»»

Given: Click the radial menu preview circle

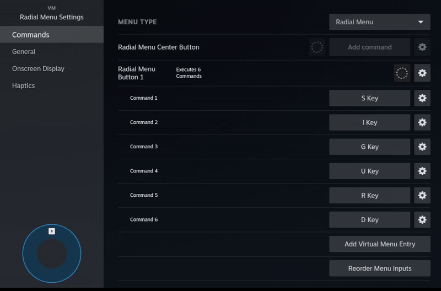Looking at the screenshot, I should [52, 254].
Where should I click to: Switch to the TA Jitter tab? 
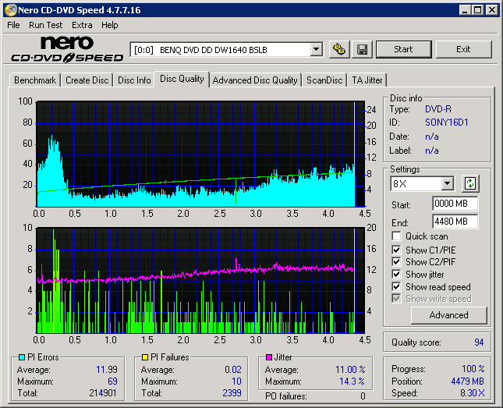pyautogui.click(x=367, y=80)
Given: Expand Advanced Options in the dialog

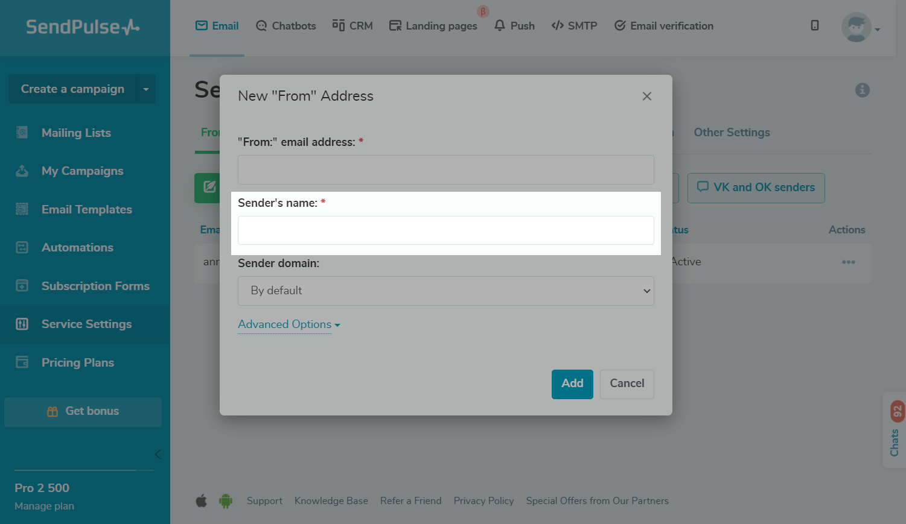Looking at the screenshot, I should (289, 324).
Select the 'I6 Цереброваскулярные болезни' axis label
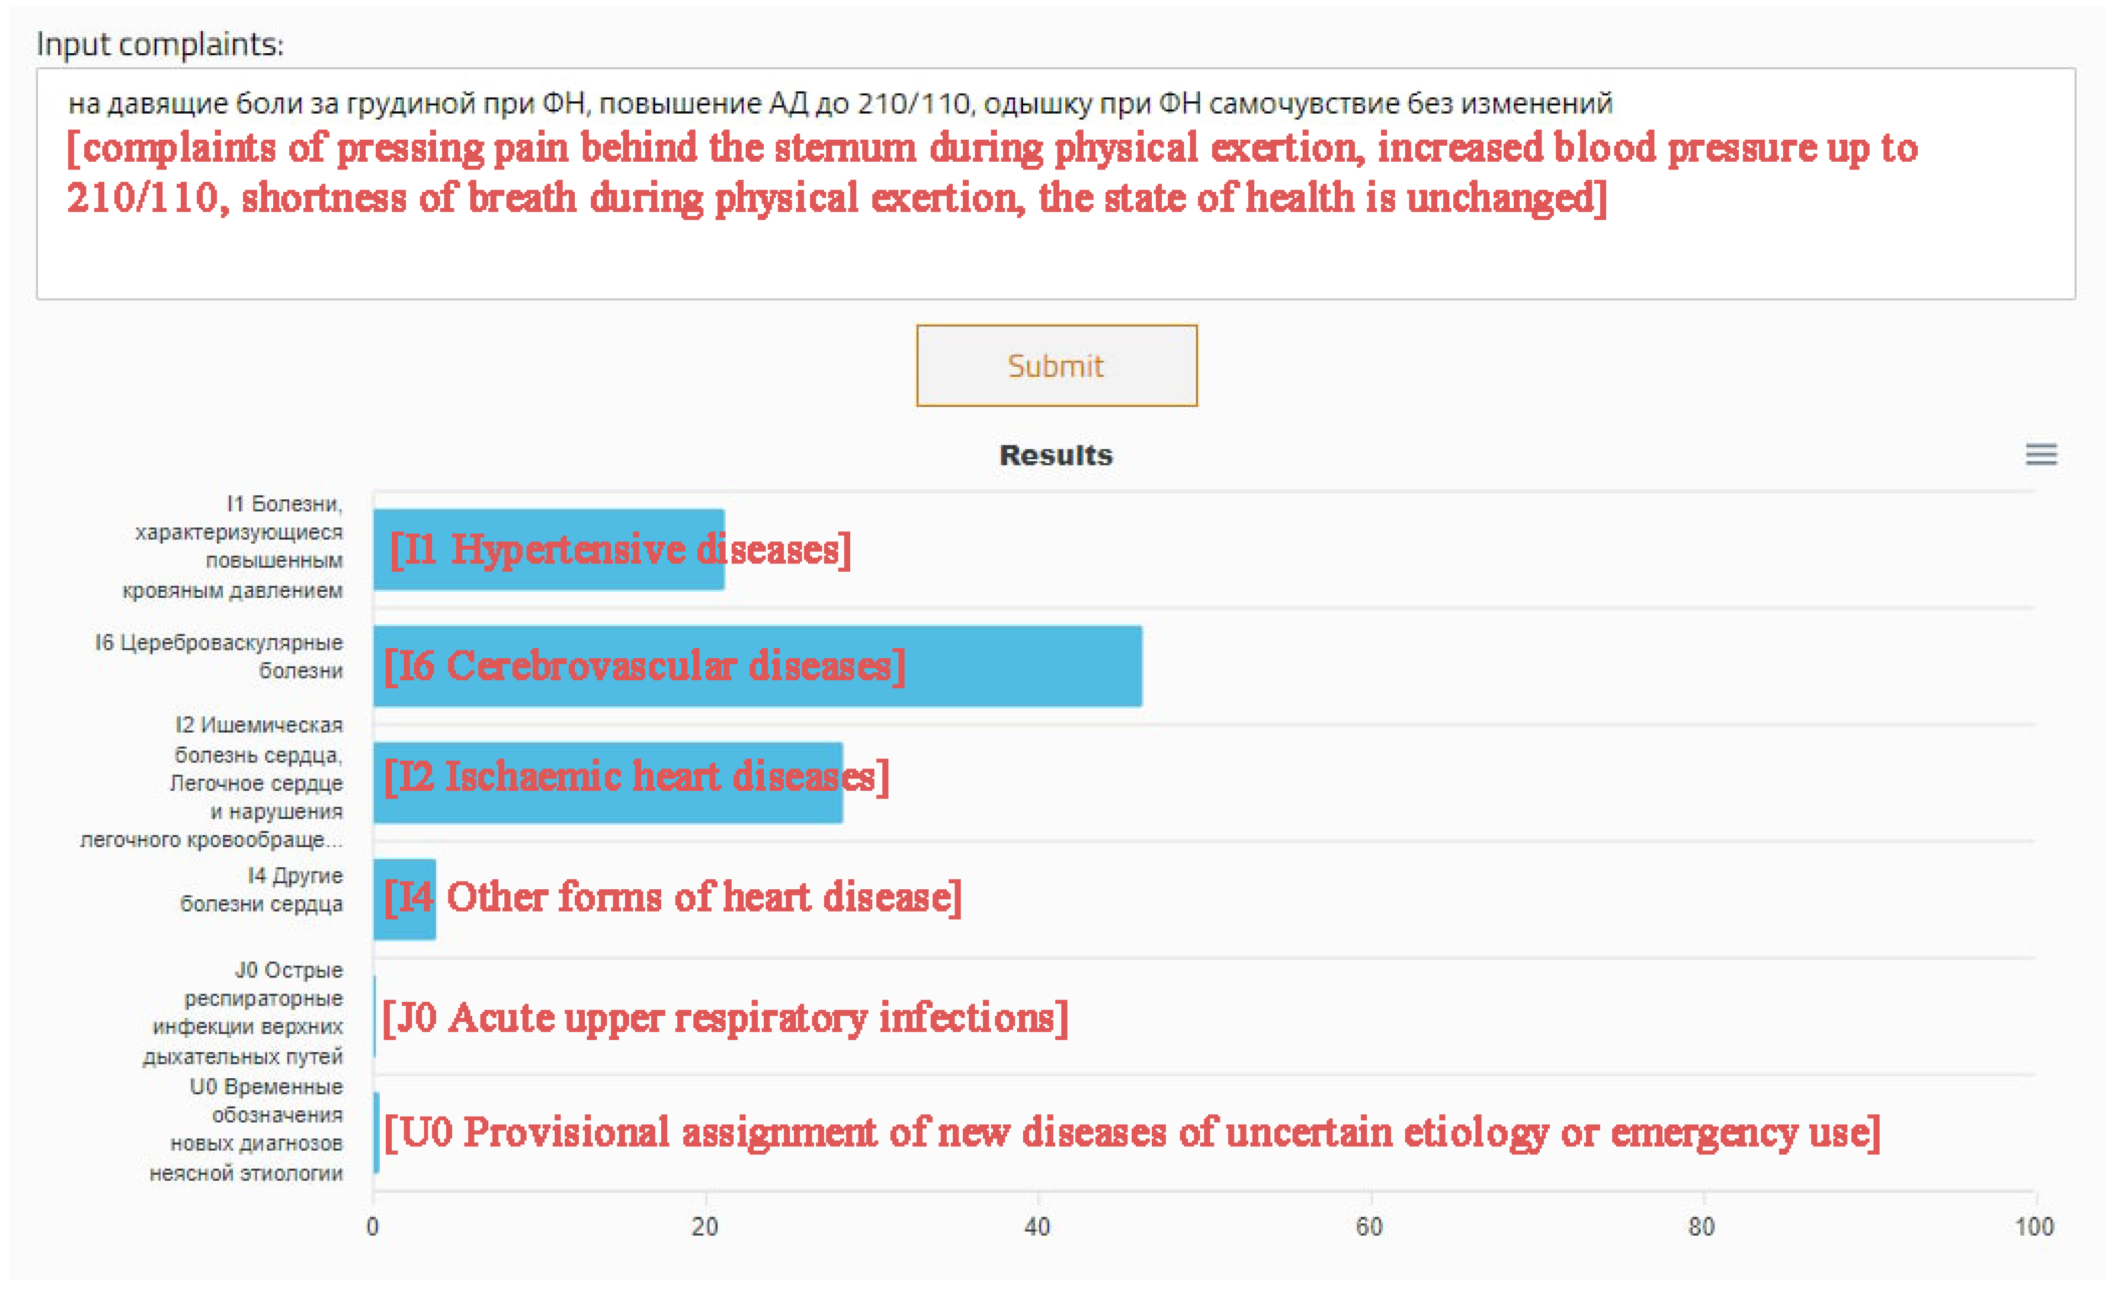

««

* _Exercise objective_:
Please return exactly the lines from the one containing "Where should I" through the end of the material above, both ends included, but not the pictures.

* _Answer section_:
Where should I click to: Switch to the TA Jitter tab? 
pyautogui.click(x=367, y=80)
Given: Expand Advanced Options in the dialog

Looking at the screenshot, I should (289, 324).
Select the 'I6 Цереброваскулярные болезни' axis label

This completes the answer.